Task to carry out => Only one stretch of the material below is wanted: everything from the line containing "Given: Toggle the" down to the line containing "The width and height of the screenshot is (1568, 611).", both ends included. Repeat it exactly and skip the pictures.

Provided entries =>

=== Section Start ===

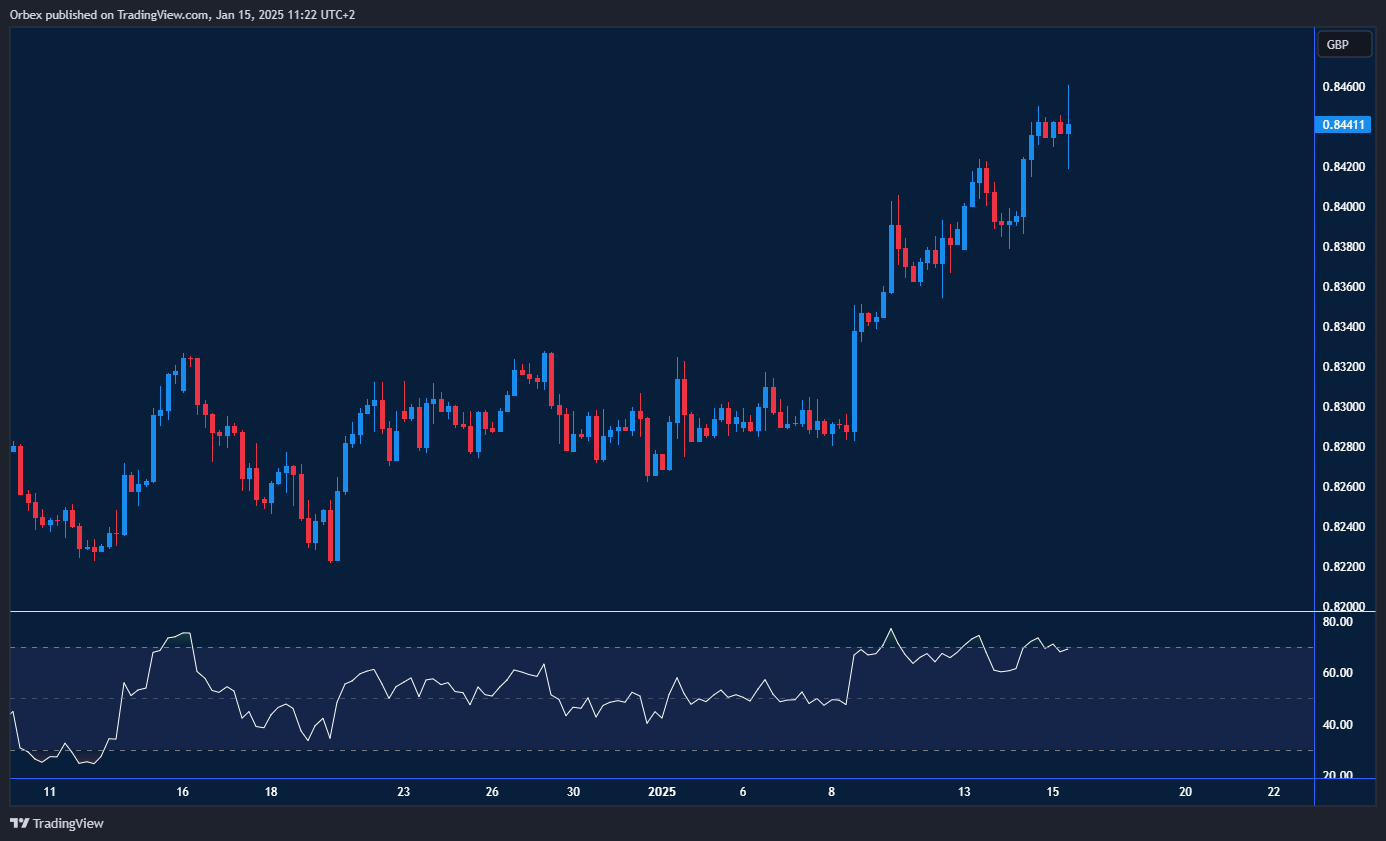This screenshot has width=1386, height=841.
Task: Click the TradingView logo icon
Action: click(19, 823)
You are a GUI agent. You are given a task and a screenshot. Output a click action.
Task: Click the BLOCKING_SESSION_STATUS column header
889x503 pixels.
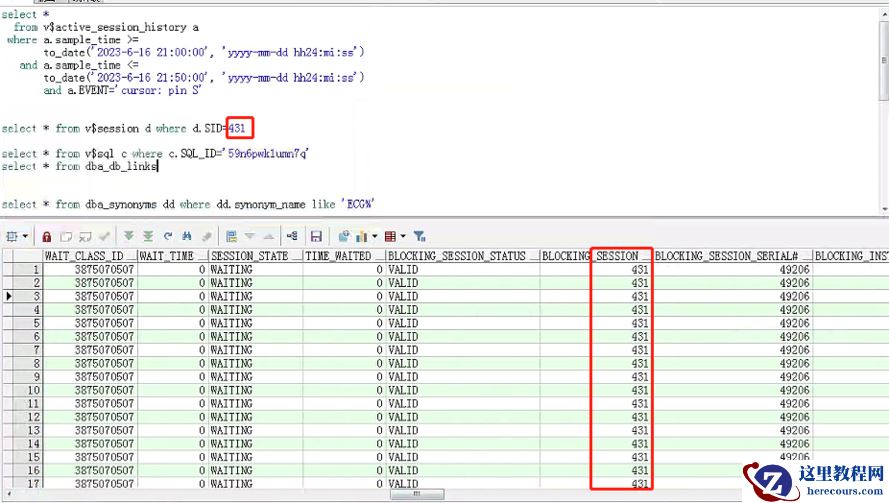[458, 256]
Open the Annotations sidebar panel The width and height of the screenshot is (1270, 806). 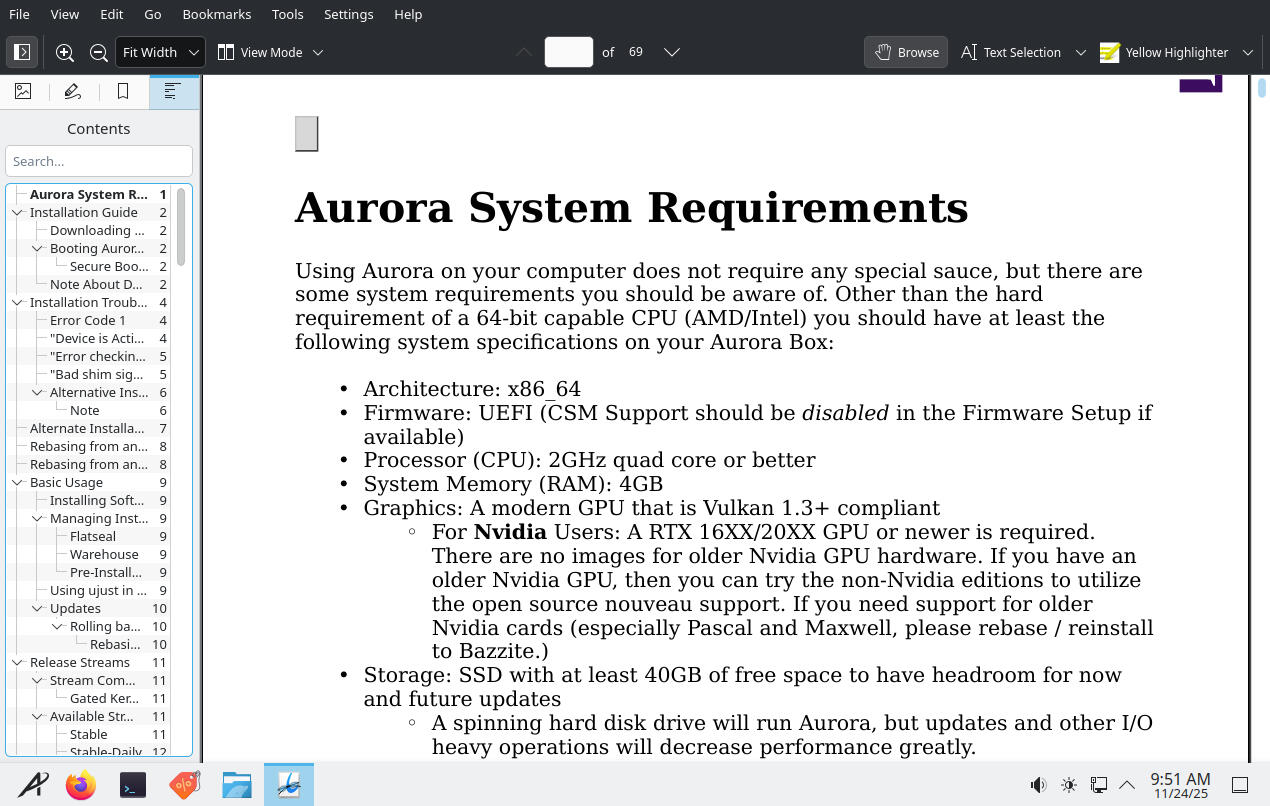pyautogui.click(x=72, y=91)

=== Section End ===
=== Section Start ===

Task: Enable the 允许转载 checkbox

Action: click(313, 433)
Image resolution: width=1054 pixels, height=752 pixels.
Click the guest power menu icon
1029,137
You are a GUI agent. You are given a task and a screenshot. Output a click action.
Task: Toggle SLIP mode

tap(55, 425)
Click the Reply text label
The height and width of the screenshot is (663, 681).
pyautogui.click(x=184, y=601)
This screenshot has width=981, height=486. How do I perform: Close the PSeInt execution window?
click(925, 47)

=== Section End ===
=== Section Start ===

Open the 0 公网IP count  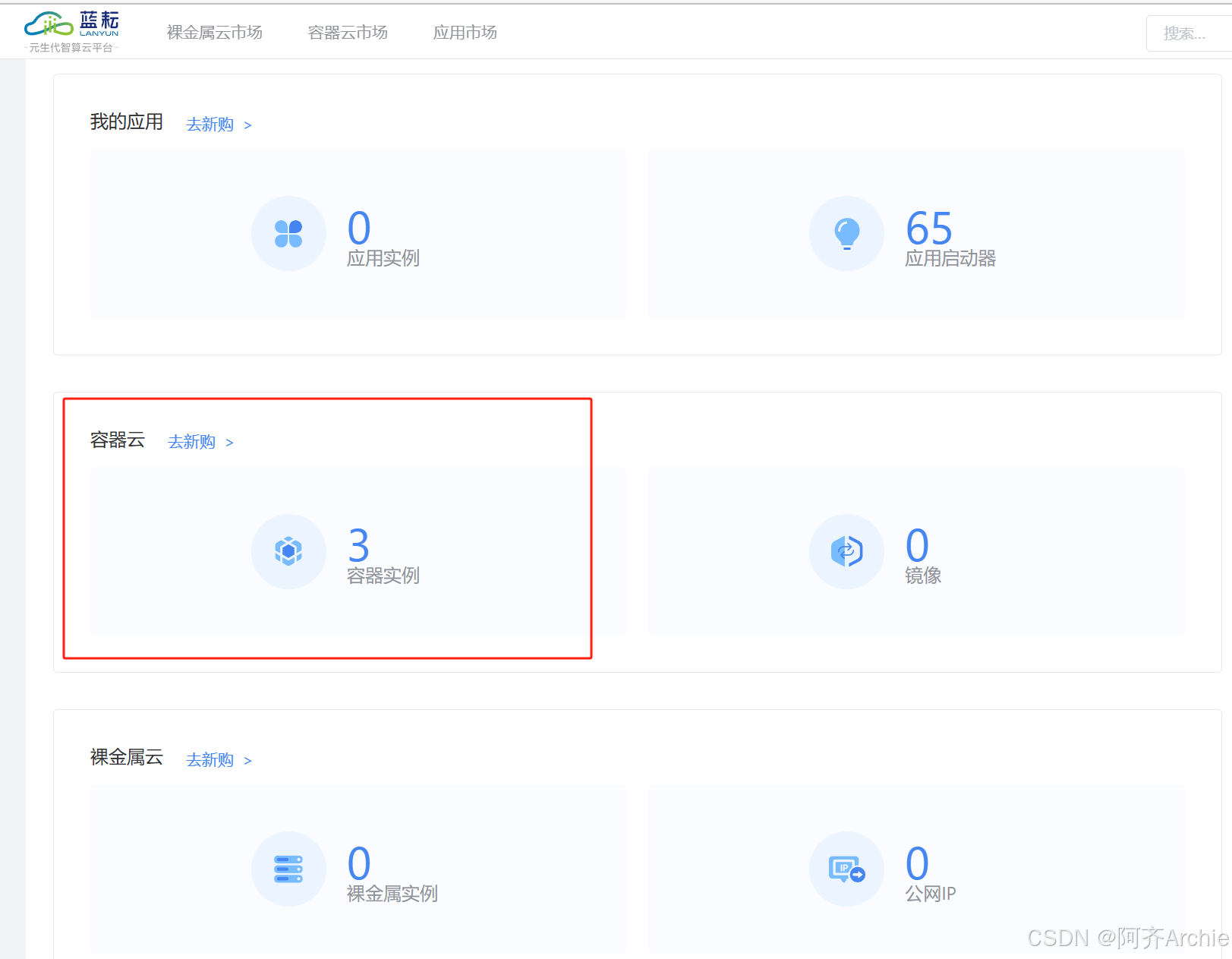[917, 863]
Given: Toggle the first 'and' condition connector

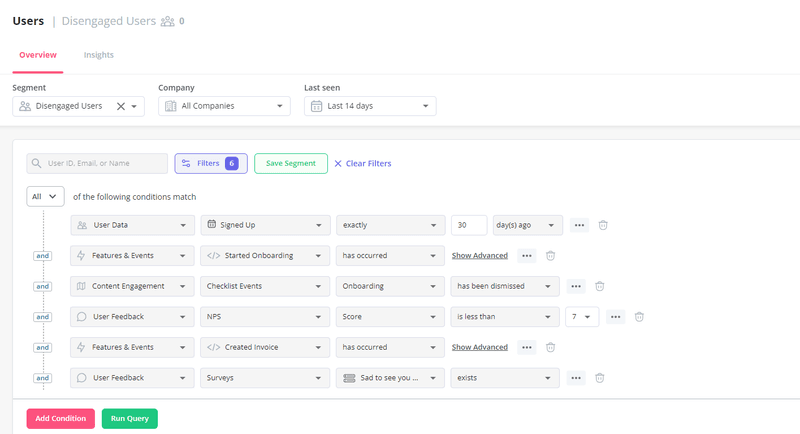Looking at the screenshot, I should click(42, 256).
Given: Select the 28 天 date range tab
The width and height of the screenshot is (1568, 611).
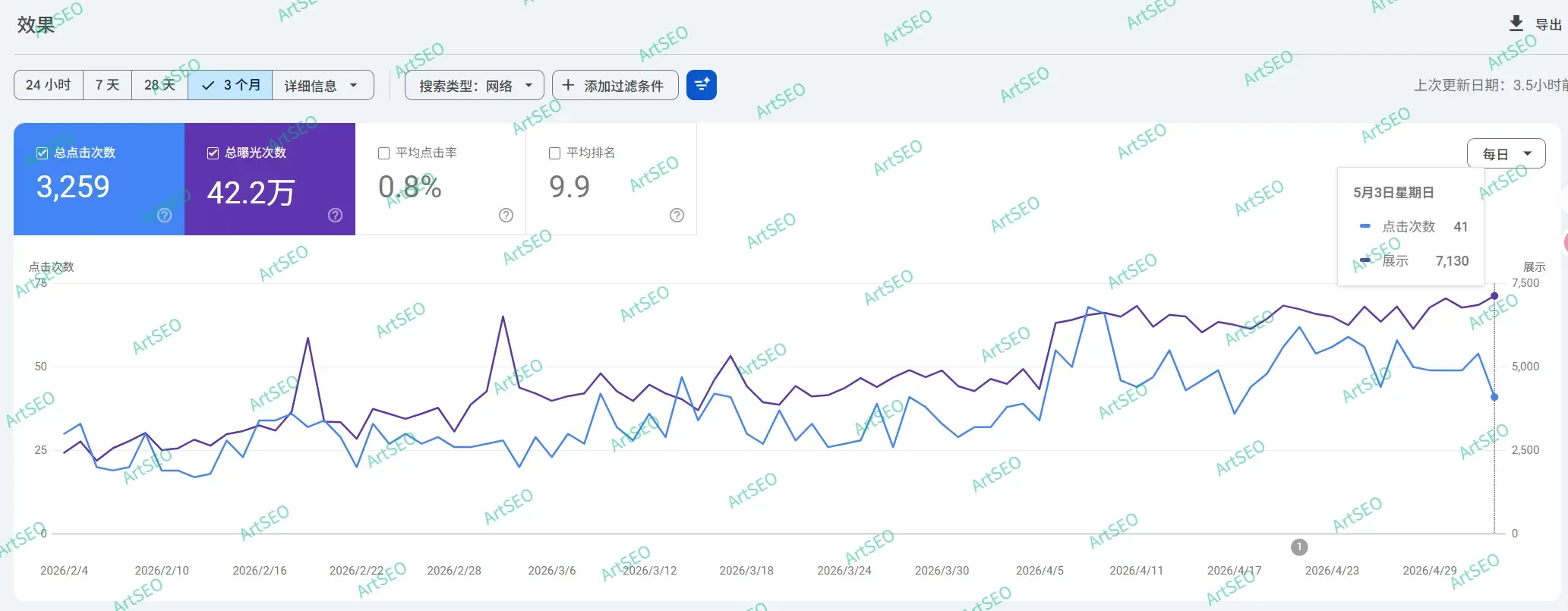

=== Section End ===

Problem solution =>
Given: Toggle the first 'and' condition connector

Looking at the screenshot, I should click(42, 256).
Given: Select the 28 天 date range tab
The width and height of the screenshot is (1568, 611).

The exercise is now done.